Material for the task section start
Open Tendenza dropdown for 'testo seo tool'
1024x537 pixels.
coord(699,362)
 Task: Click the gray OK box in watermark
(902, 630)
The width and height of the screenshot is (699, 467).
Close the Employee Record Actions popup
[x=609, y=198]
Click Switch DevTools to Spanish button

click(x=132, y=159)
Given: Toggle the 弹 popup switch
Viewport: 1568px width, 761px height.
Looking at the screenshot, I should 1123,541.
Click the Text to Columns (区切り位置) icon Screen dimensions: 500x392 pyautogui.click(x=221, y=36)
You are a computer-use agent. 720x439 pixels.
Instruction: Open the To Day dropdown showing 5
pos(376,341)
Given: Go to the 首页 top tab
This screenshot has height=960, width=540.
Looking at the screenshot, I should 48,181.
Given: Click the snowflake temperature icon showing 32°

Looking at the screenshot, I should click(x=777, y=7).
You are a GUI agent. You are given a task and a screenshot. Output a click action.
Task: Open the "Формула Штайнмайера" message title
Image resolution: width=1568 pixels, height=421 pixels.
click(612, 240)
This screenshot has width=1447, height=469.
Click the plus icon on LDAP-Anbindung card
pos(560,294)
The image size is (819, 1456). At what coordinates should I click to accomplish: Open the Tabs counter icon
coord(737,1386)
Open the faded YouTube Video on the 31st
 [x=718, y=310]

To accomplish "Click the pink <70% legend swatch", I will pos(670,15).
Material for the task section end
-- What is being asked --
Every line in the data that holds the string "agent" should be copied.

-- Task response --
You are a computer-use agent. 720x439 pixels.
You are a GUI agent. You are given a task and a screenshot. Output a click action.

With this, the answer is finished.